- Reading passage -
================================


        Jim

        Hi Federico,

        Thanks for an englightening essay. It reminded me in some ways of Limits to Growth, though its reach is on a grander scale in some parts. Predicting the future from current growth trends is not always spot on, but its one of the few tools we have and its great to see it being used here to grapple with some of our most vital issues. Your reference to the decentralised decision making was intriguing. If there was a way to make electronic voting a lot more secure it could possibly improve the functioning of our democracies is a postitive way.

        I also particularly liked your brief mention of existential risks, which I was expecting to see reach greater prominence in the competition generally, and would have loved to see that part even expanded a little. All in all, I enjoyed reading your essay. I'd love to get your thoughts on my own essay, which though it draws on a science-fiction format a little deals with some big picture issues in a similar way. If you get a chance to rate it too before the ratings close in a day or two, I'd be over-the-moon! Thanks again and good luck!

          Thoughtful, well-written essay, Federico. You do an excellent job of discussing the most important issues and provide a useful approach for how to solve them. I think--or at least I worry--that you make reducing existential risk sound easier than it will be. But I also think some of your proposals may get us part of the way toward a solution. Good luck in the contest!

          Best,

          Robert de Neufville

            6 days later

            Hello Federico,

            Thank you for your essay. I believe your work, and especially the technical calculations and ramifications, outlines the urgency of a sustainable ecological solution to our future existence as a species. This is one of my points in my essay (though mine has none of the calculations).

================================

- Exercise data -
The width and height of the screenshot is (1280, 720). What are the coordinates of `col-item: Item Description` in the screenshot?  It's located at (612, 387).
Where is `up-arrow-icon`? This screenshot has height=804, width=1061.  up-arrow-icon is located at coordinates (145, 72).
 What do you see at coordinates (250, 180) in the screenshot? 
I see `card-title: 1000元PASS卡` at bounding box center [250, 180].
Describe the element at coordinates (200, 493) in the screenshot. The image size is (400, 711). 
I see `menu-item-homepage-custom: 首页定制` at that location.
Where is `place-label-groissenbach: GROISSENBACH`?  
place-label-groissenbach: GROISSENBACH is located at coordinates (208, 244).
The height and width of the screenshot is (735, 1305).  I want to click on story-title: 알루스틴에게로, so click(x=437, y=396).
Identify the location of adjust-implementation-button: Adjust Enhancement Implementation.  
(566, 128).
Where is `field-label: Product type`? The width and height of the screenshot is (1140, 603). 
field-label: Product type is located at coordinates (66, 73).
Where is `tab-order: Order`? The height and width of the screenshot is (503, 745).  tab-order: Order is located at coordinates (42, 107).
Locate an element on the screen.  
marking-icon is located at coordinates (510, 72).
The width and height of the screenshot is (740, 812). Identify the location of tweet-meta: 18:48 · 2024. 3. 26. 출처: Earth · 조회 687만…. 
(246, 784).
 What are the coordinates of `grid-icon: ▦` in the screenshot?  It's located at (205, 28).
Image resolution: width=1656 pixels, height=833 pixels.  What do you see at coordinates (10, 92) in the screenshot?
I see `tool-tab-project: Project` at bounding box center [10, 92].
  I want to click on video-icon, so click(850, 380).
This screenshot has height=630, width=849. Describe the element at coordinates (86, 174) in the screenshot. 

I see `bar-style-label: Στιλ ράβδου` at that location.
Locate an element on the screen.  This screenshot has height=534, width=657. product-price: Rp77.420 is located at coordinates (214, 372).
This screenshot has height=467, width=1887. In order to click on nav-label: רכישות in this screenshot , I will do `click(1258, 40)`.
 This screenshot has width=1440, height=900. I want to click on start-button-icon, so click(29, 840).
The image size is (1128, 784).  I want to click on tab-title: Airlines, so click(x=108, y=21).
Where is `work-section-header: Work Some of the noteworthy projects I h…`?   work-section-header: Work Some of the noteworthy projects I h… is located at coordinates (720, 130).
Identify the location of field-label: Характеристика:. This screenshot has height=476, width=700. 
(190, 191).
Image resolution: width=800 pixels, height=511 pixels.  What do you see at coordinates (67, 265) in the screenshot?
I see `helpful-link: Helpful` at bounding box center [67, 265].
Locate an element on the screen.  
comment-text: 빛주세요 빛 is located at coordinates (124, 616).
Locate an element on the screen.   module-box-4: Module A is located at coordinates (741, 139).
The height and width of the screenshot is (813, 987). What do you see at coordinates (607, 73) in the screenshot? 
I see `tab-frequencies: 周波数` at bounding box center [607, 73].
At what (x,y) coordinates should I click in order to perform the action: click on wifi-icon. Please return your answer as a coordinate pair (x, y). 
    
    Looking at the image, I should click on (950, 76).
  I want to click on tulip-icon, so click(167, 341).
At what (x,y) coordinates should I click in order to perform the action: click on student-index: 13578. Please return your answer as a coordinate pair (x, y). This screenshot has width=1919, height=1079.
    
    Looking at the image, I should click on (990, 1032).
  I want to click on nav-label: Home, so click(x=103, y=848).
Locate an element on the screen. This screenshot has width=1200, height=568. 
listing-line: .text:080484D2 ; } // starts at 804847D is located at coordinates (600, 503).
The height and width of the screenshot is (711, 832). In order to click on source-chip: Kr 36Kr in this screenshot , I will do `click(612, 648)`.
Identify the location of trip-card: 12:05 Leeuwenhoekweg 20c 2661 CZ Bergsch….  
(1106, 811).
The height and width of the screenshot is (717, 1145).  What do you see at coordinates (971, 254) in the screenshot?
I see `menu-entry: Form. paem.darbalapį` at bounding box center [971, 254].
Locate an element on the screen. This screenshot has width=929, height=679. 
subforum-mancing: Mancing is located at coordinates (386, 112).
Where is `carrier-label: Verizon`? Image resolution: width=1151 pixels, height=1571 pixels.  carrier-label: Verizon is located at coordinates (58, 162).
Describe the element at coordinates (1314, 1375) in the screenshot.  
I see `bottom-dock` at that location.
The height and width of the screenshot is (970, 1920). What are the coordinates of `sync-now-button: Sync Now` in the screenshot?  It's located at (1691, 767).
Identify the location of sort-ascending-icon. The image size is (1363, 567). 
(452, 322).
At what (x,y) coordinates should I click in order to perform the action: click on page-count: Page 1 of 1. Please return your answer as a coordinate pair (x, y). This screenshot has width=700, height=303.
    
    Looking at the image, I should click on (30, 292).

================================

- Things to do -
1. In the comments on Federico's essay, which work did Jim say the essay reminded him of?
2. List every person named in the comments on Federico's essay.
3. Please continue the comments on Federico's essay from the point where they stop.

- Results by task -
1. Limits to Growth

2. Jim, Federico, Robert de Neufville

3.
            I also agree with your democratization of resource networks and increasing their resilience. While there is an efficiency to certain aspects of the current economic model, it is also highly vulnerable to power consolidation and catastrophic failure (e.g. drug manufacturing failures leading to shortages). Those efficiencies can now be transferred to the local level, increasing the network resilience and decreasing over all risk.

            I hope your essay does well in this competition.

            Best regards,

            Mark Aldridge

            Hi Turil,

            I hope you had a chance to read it, looking forward to your feedback!

            > you say that "They don't require trust from any of the parties involved in the transaction", which makes no sense to me, as the system itself has to be at least partially centrally regulated, both in distributing the original numbers/values (deciding what the requirements are for "earning" money), and in brokering trades.

            The only agreement is in the implementation of the protocol, which is open to the public, and if a group doesn't like it they can start a new blockchain with their specifications. Aside from that, there is no trust involved.

            The problem is 50%+1 is well known and in fact, against many who argued it would be a problem, the community self-regulated in its infancy by voluntarily switching mining pools. I predicted this would happen, because it would have been against their interest to game the system: when it's all out in the open, you can't cheat. The currency would be worth nothing after that, as people would lose "trust" in the system.

            You could argue that the only trust is in the system itself, not in any particular node or authority.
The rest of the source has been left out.